Editorials

Don't close Meadowbrook

If golf courses have feelings, Meadowbrook must feel like someone drew bull's-eyes on its greens about four years ago.

That's how long two mayoral administrations have been targeting the 18-hole par-3 municipal course for extinction.

Mayor Jim Gray's budget proposal puts Meadowbrook in the crosshairs again by calling for closure of the course because it sustains annual losses of about $80,000.

Urban County Council members should reject Gray's proposal because one person's $80,000 loss represents the only opportunity scores of Fayette countians have to get some exercise while indulging their love of golf.

Meadowbrook's clientele wouldn't fit anywhere else on Fayette County's municipal golfing landscape. They are youngsters just learning the game; old-timers, getting in a few more rounds before age deprives them of even that pleasure; and ladies' leagues. which Meadowbrook suits like no other course could.

Many of these golfers would feel intimidated trying to play Lexington's full-length 18-hole munies — intimidated by the superior talent exhibited by many of the regulars at those courses, intimidated by the thought that their own pace of play and skill levels might lead to backups for the better golfers behind them and, perhaps most of all, intimidated by the distances.

For older golfers who walk, playing 18 holes at Meadowbrook amounts to little more than a two-hour stroll.

Put those same golfers on a regular course, and walking 18 holes turns into a four- to five-hour slog.

Many activities falling under the big umbrella of "parks and recreation," whether here in Fayette County or elsewhere in the country, don't break even, much less pay for themselves. They aren't expected to do so because they are considered amenities that elevate the quality of life in the community.

Municipal golf courses qualify as such amenities.

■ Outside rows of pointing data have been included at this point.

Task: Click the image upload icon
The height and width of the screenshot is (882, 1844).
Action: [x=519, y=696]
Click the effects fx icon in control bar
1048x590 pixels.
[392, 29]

And golfers, even those who play at courses operating at an annual loss of $80,000, at least cover the lion's share of the cost of operating those courses by paying greens fees.

For more than 40 years, Meadowbrook has enhanced the quality of life of its regular players by providing them a course where they can feel comfortable playing the game they love.

That's worth $80,000 — and a heck of a lot more.